How to configure NAT on a Cisco router, using command line interface (CLI):
timigate(config)#access-list 1 permit 192.168.1.0 0.0.0.255
timigate(config)#ip nat pool timigate 192.168.2.1 192.168.2.1 netmask 255.255.255.255
timigate(config)#ip nat inside source list 1 pool timigate overload
timigate(config-if)#ip nat outside
timigate(config-if)#ip nat inside
>> The access-list statement captures the block of private addresses to be included in the NAT. The IP here should be your private network.
>> The second defines the pool of public IP addresses. In this example, I have one public IP which was configured on the WAN interface connecting to the ISP. Yes, I know that 192.168.2.1 is not a public IP. I am just using it for this demonstration. The procedure is the same; just change it with a public IP from your ISP. I used 255.255.255.255 because I only have a single public IP and not a block. If you have a block of /29, you can state the beginning and the end with a mask of 255.255.255.248.
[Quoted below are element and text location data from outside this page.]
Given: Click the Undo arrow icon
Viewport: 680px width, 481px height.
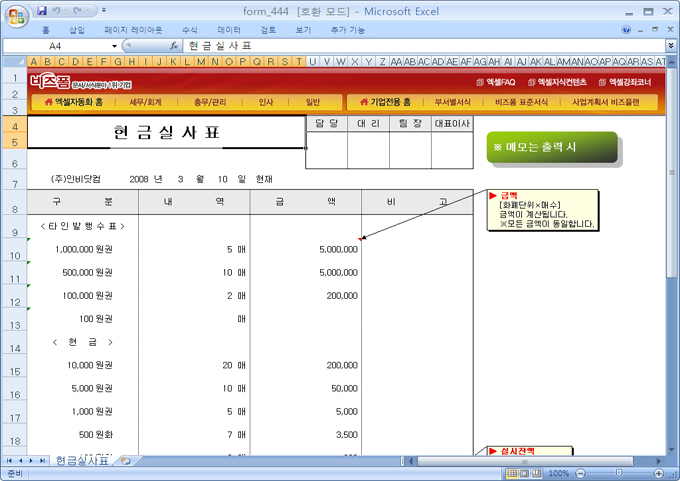Looking at the screenshot, I should [58, 10].
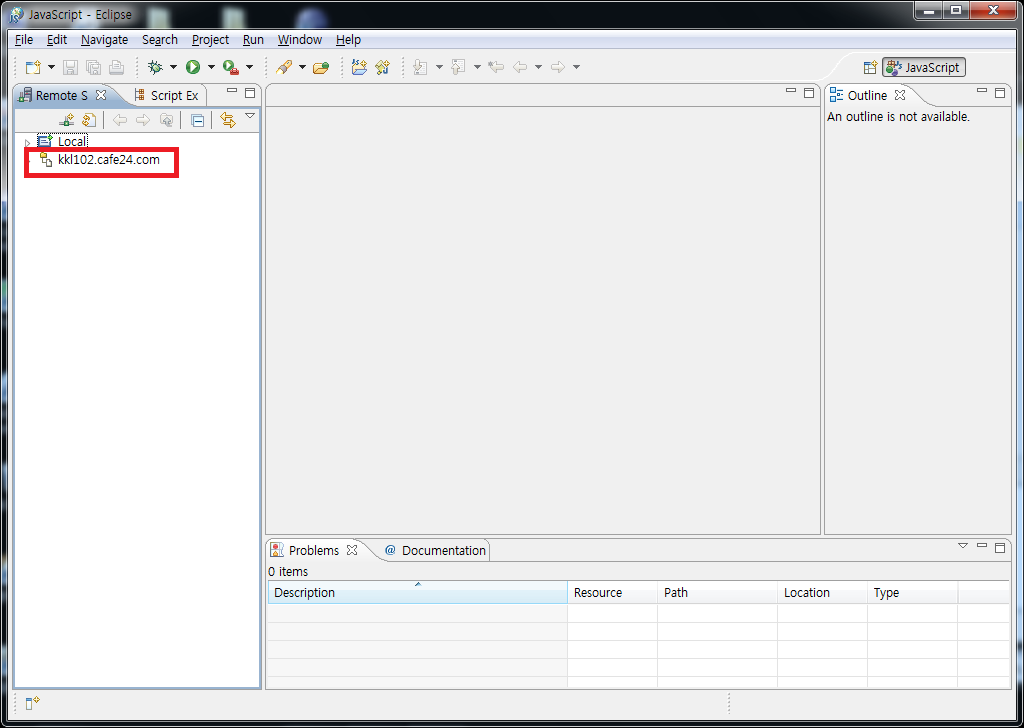Toggle Link with Editor in Remote Systems

tap(228, 120)
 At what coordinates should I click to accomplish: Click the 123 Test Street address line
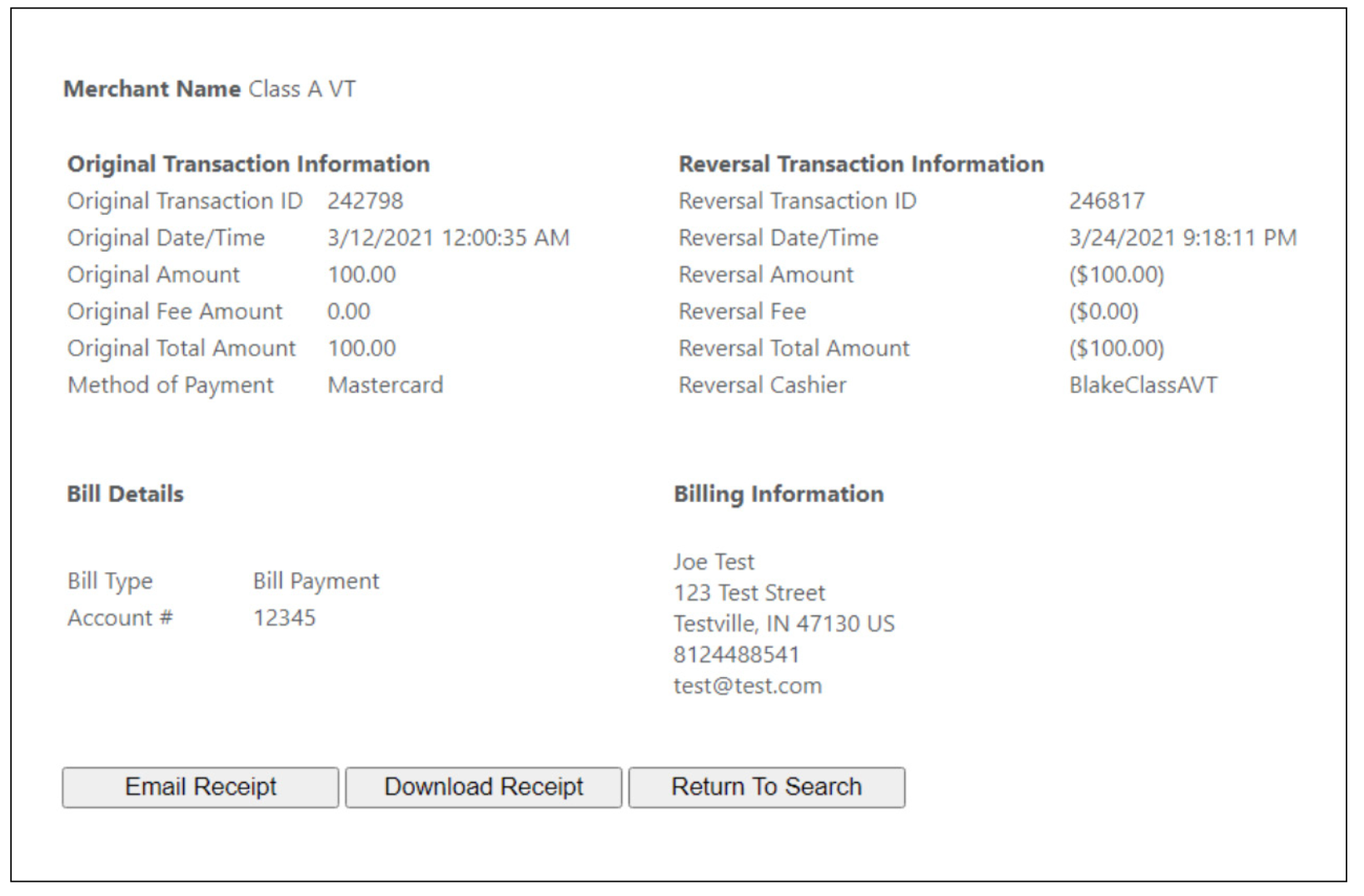tap(749, 593)
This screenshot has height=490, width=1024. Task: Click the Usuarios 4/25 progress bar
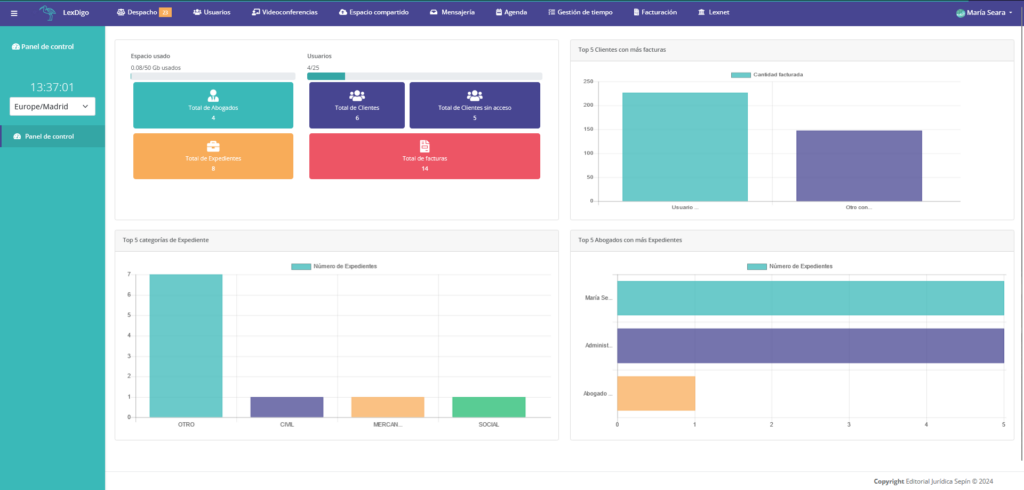coord(424,76)
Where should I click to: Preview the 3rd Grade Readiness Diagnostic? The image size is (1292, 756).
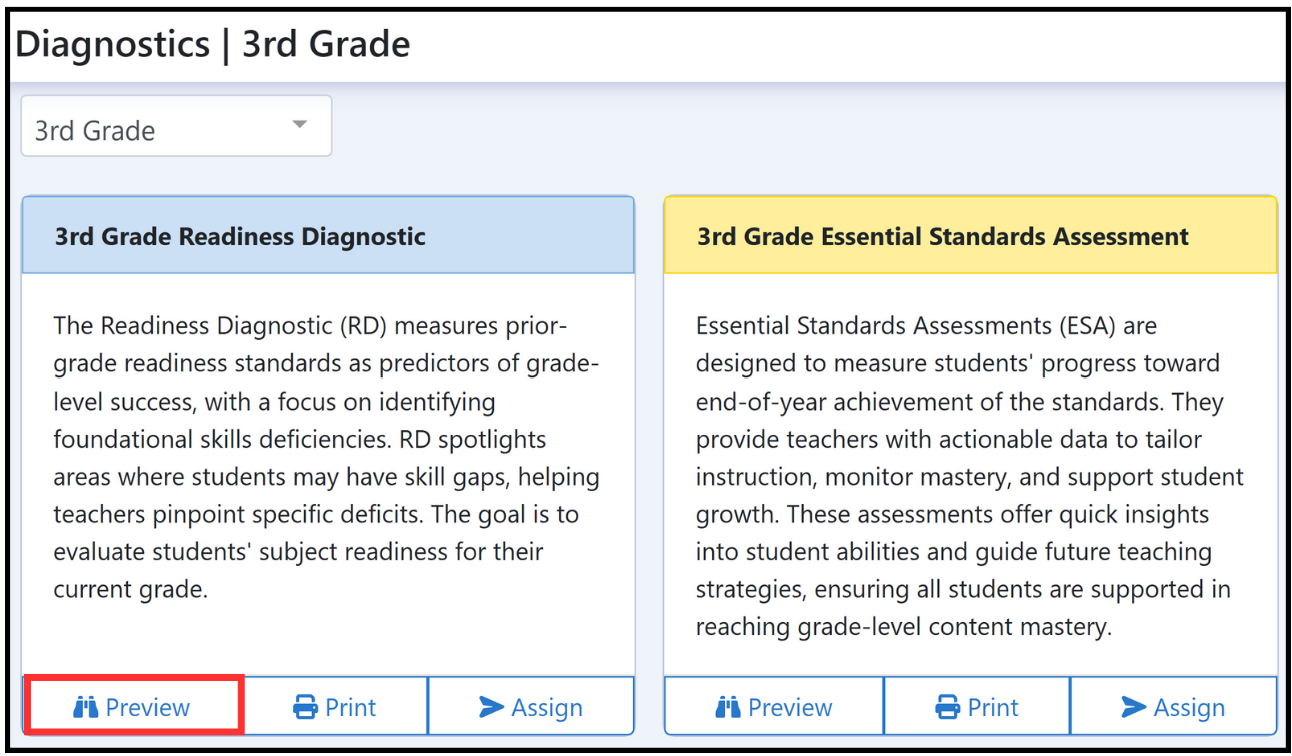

>> The third line instructs the router to implement NAT by allowing the private IPs captured in the access-list numbered 1 to have their IPs changed to the one listed in the pool named timigate, as long as their traffics are coming in through the interface declared as inside. The overload keyword tells the router to allow multiple private addresses nat to one public address. The inside interface is the router’s interface connecting to internal network while the outside interface connects to the ISP.